Tardigrades survive what kills most things. They dehydrate to near-zero metabolism — cryptobiosis — and rehydrate years later. That's the same trick the engine plays with quantized KV state: a memory cell can be persisted to disk and reanimated by retrieval and reinjection later, even after the process that wrote it is gone. Tardigrades also survive radiation, vacuum, and crushing pressure, which is the recovery-first instinct behind the WAL, the rebuildable derived state, and the fail-fast replay model. They're tiny — about half a millimetre — which matches the engine's per-cell footprint of around 751 bytes on disk. And they adapt: organisms that aren't useful in a given environment don't last. The Adaptive Knowledge Lifecycle does the same thing for memory cells, promoting the ones that get used and decaying the ones that don't.

Isn't this just a KV cache?

Yes at the data level; no at the system level. A raw KV cache is append-and-replay state for one running model session — it lives in GPU memory while the model is generating, and it disappears when generation ends.

TardigradeDB stores the same kind of tensors but treats them as a managed long-term memory kernel. Retrieval is attention-native and semantic, not keyword overlap on text. Injection is selective — only the relevant slices, not a full-history replay. Persistence is durable across sessions through Q4 compression, not process-local ephemerality. Lifecycle is governed by importance, tier, and decay rather than unmanaged growth. And because memory cells are owner-scoped, the same engine can serve multiple agents without one's memories leaking into another's.

How does it compare to embedding RAG and a traditional KV cache?
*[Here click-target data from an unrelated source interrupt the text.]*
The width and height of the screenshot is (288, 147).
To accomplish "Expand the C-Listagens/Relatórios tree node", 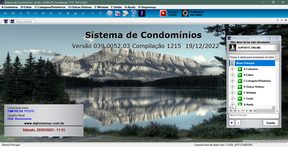I will point(233,81).
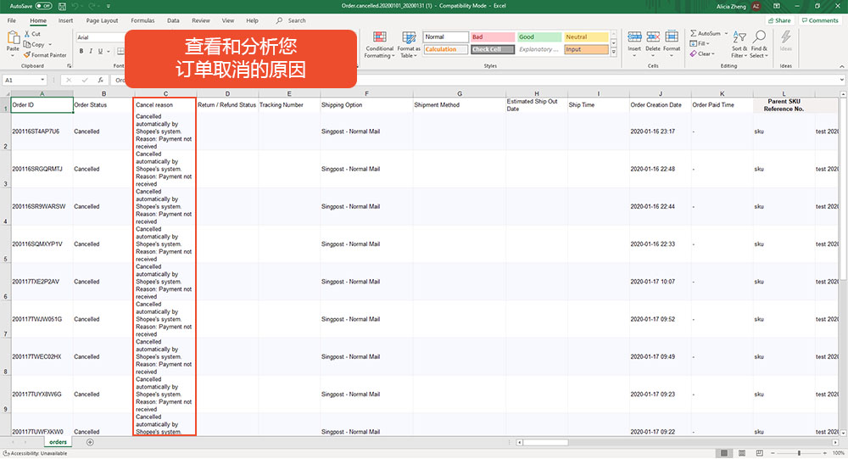848x459 pixels.
Task: Click the Share button
Action: pyautogui.click(x=779, y=20)
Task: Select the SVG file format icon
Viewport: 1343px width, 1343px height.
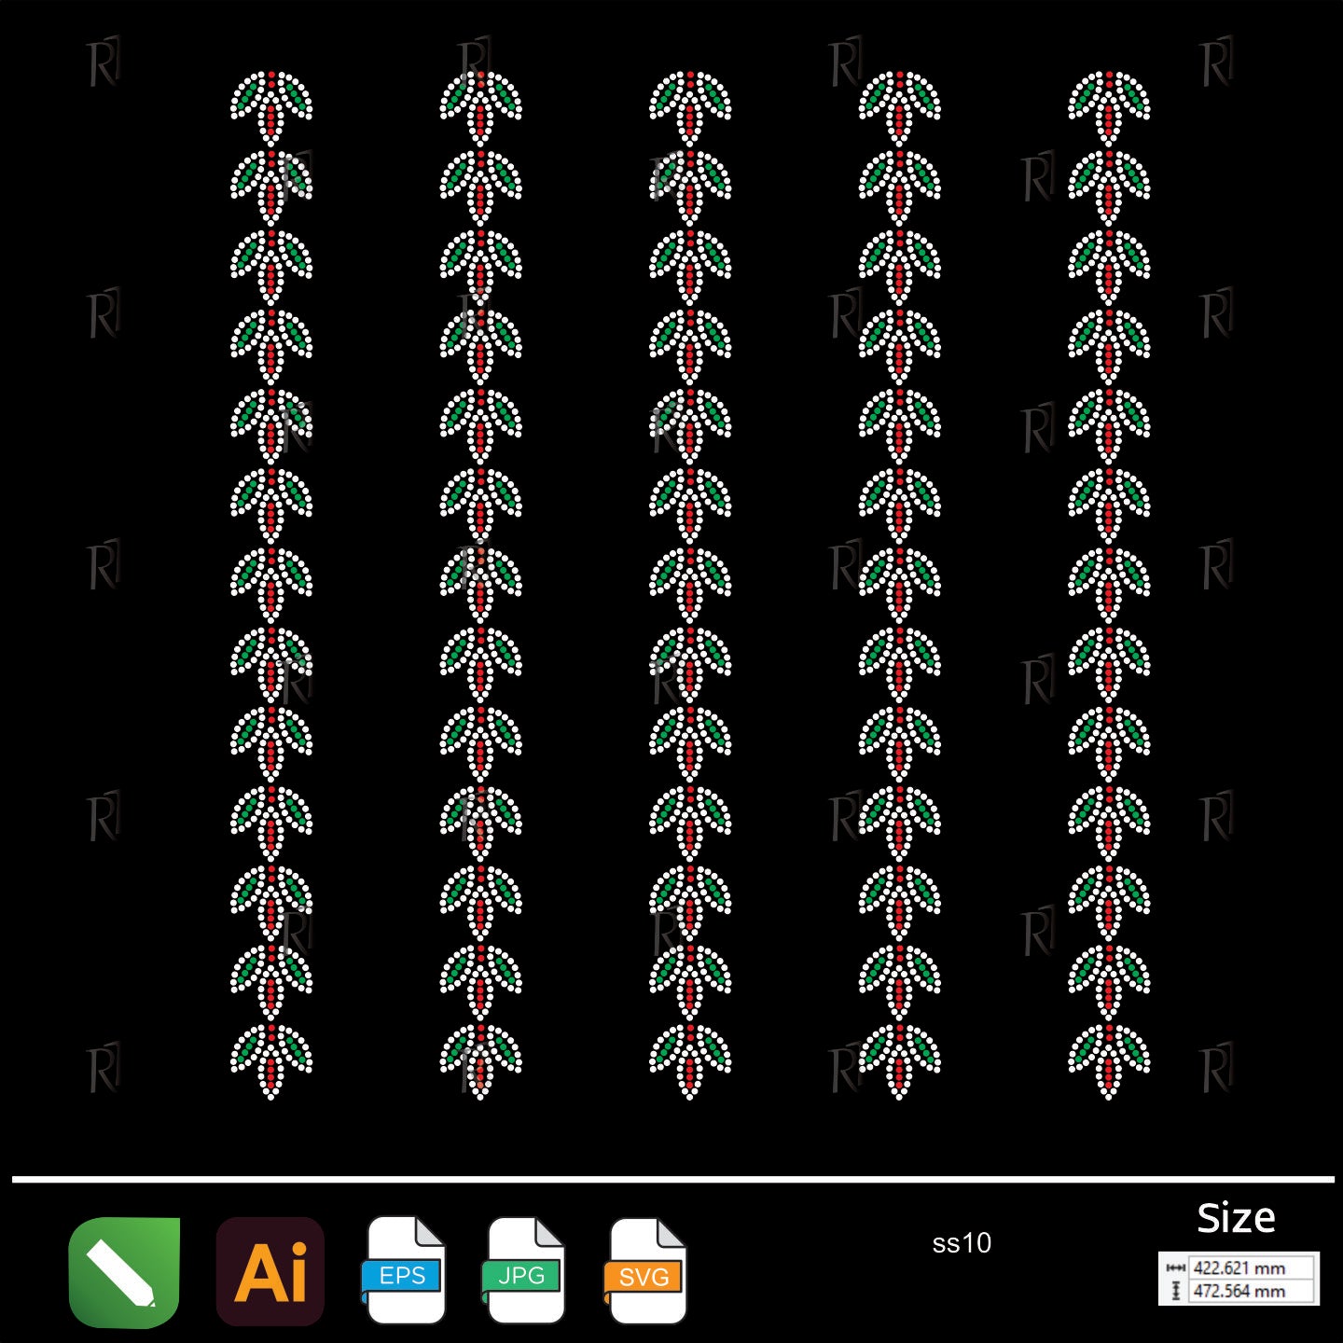Action: [646, 1272]
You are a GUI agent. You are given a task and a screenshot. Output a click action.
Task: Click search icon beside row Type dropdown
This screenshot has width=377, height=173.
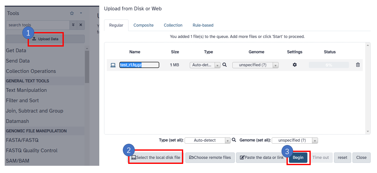(x=225, y=65)
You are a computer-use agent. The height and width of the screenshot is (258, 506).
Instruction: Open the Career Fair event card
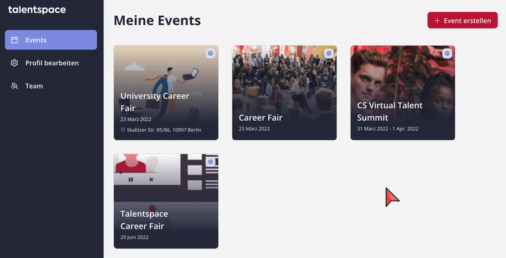[x=284, y=92]
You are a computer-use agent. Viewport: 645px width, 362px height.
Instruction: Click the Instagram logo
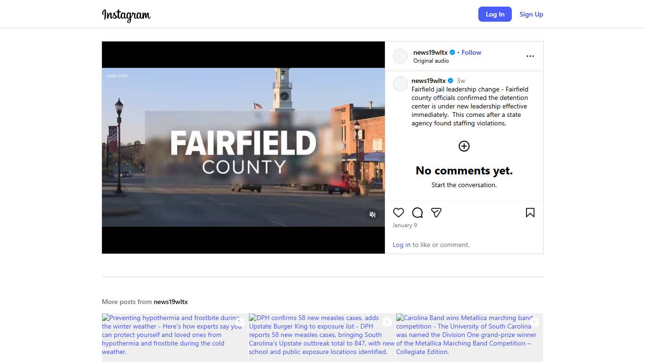click(126, 15)
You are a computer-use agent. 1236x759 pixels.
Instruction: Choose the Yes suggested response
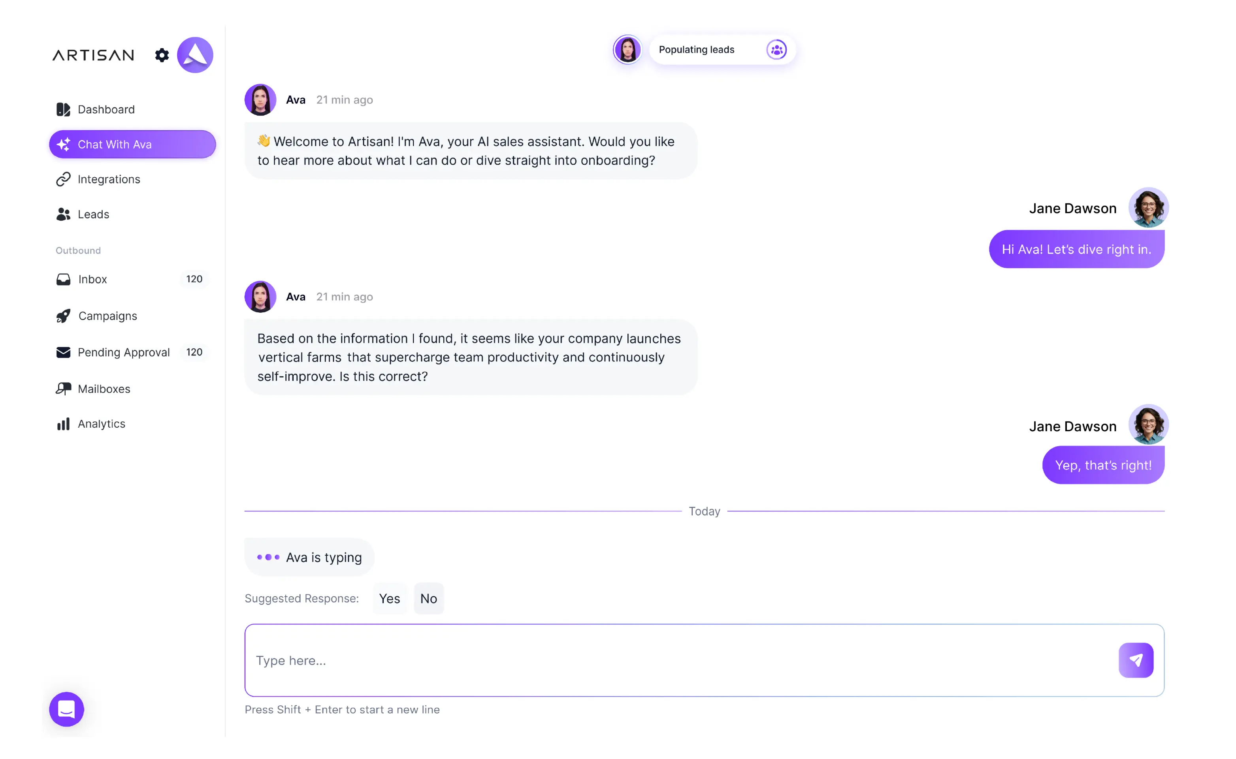[x=389, y=598]
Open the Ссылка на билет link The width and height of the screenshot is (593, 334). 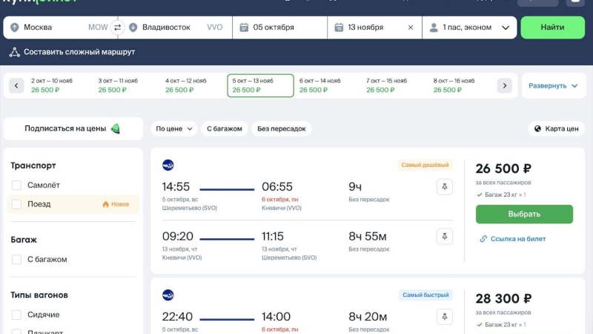pos(511,239)
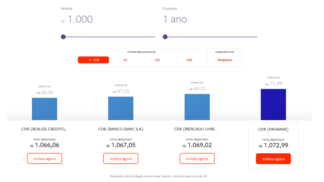Screen dimensions: 324x182
Task: Select the Realize Credito gain bar
Action: (44, 109)
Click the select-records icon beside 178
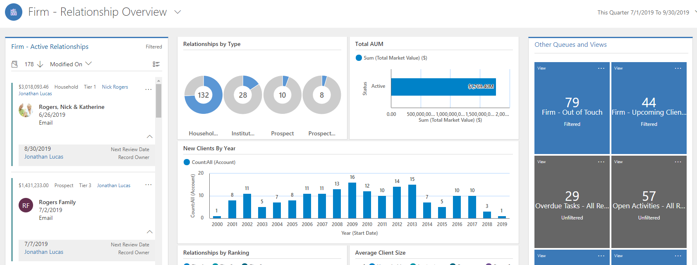 click(x=15, y=64)
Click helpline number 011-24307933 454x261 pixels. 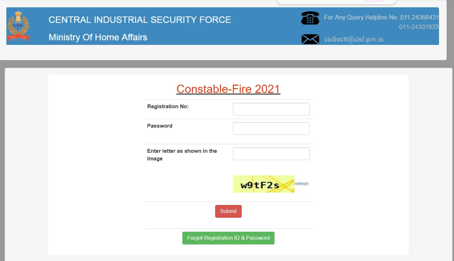pos(419,27)
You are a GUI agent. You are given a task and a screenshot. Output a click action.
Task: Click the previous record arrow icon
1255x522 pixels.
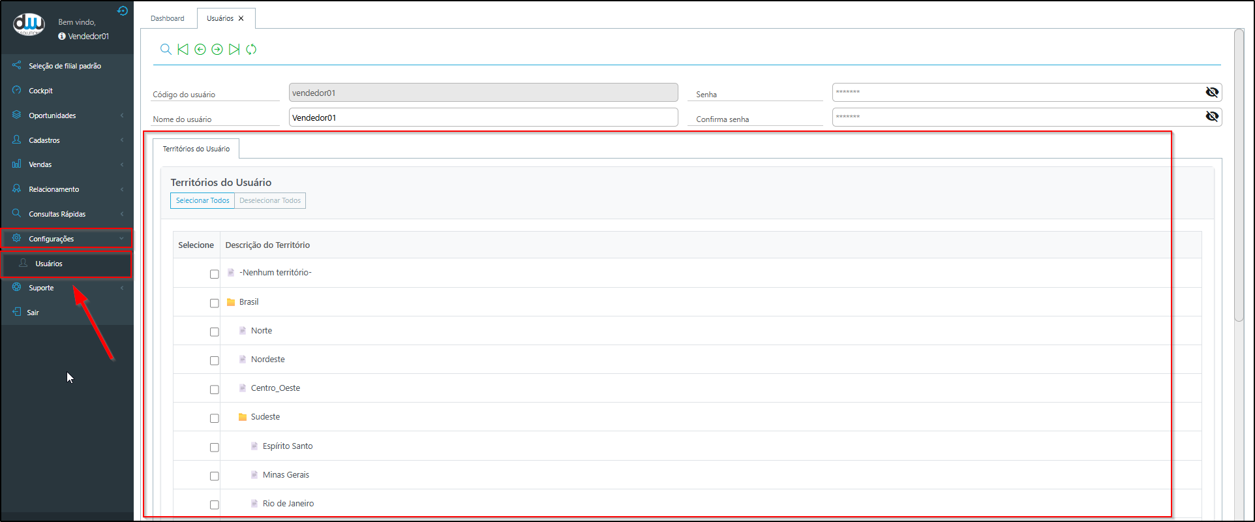200,50
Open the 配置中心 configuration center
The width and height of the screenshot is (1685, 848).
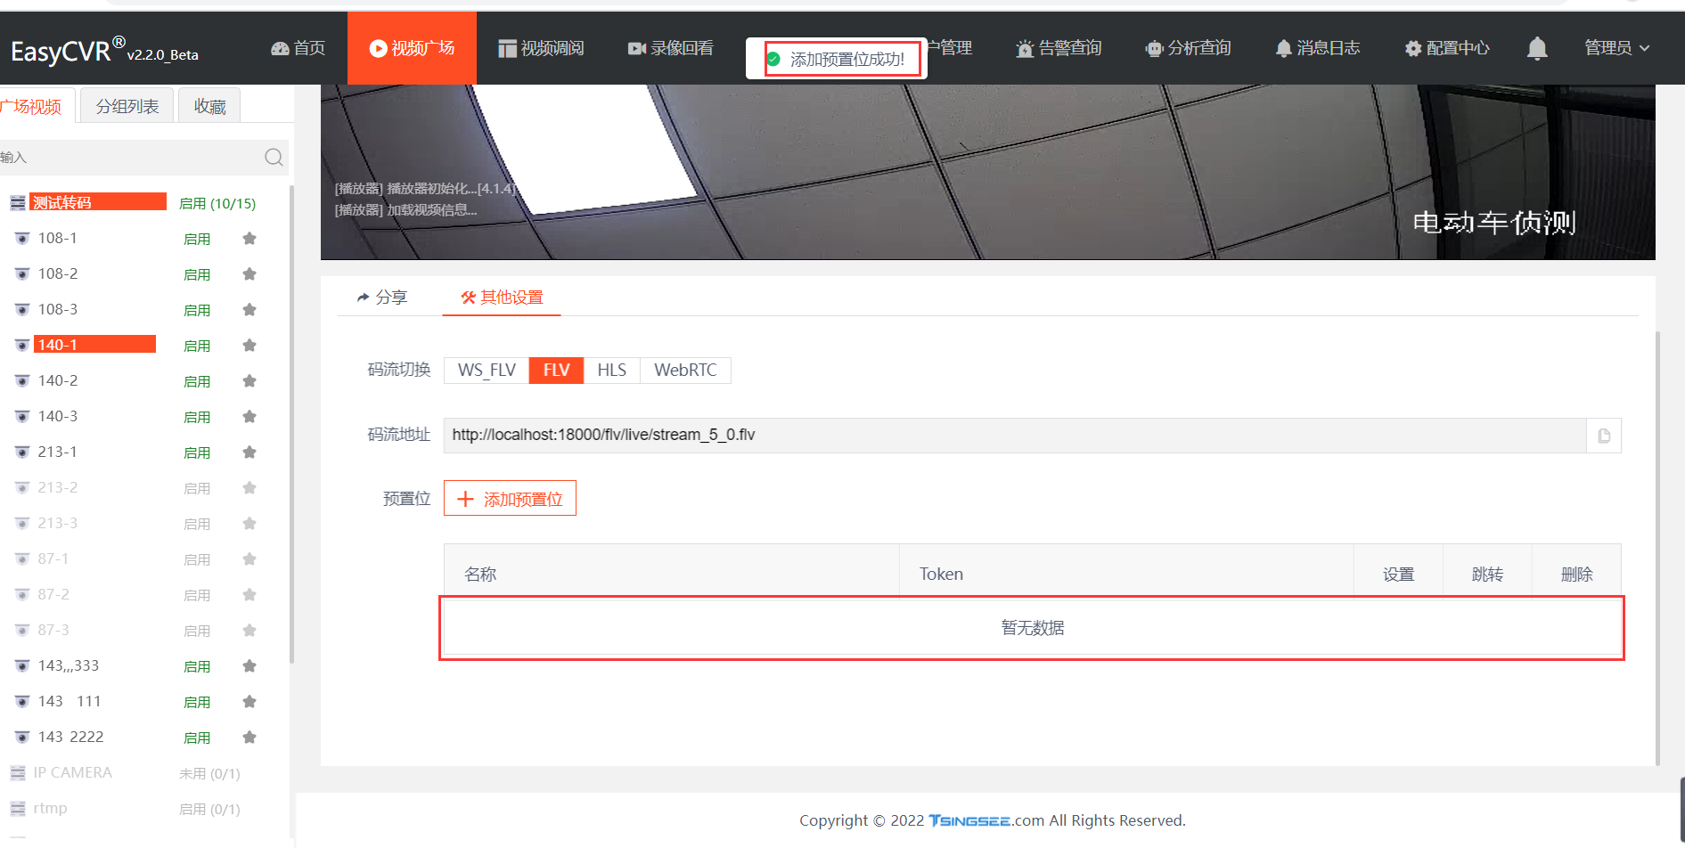coord(1446,48)
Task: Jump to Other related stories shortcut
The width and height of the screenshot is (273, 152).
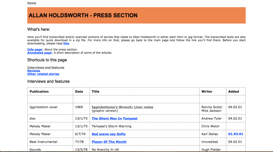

Dimension Embedding RAG Traditional KV cache TardigradeDB
Primary stored unit Text + embedding vectors K/V tensors for active context Quantized K/V as durable memory cells
Retrieval signal ANN / cosine similarity None (append + replay only) Attention-native (q · k / √d_k)
Persistence External DB Process / session-local Cross-session, in-engine
Context usage Retrieve text → re-tokenize Replay prior cache pages Inject selected slices
Lifecycle App-defined None AKL: importance + tiers + decay
Round-trip text → embed → search → text none, but no retrieval native tensor path

For the longer treatment with "where RAG remains stronger today (honest)", see docs/positioning.md.

Design principles

  • Tensor-native. The primary stored unit is a KV cache tensor. Reads inject pre-computed K/V directly into the attention stack — no tokenization round-trip.
  • Zero external dependencies. No Postgres, Neo4j, or vector DB. Custom storage engine with custom indices.
  • Latent-space retrieval. Relevance via attention in latent space, not cosine similarity over external embeddings.
  • Self-curating. The AKL algorithm autonomously manages promotion, demotion, and decay. No application-level memory management.

Acknowledgments

The retrieval architecture is informed by the MemArt paper (brute-force SIMD over ANN at agent scale), DiskANN (Vamana graph), and Knowledge Packs (atomic multi-layer KV injection). Hybrid-attention retrieval insights come from Michalak & Abreu 2025. Direct competitor analyses live in docs/competitors/.

License

MIT — see LICENSE.

Citation

If you use TardigradeDB in research, see CITATION.cff or use GitHub's "Cite this repository" button.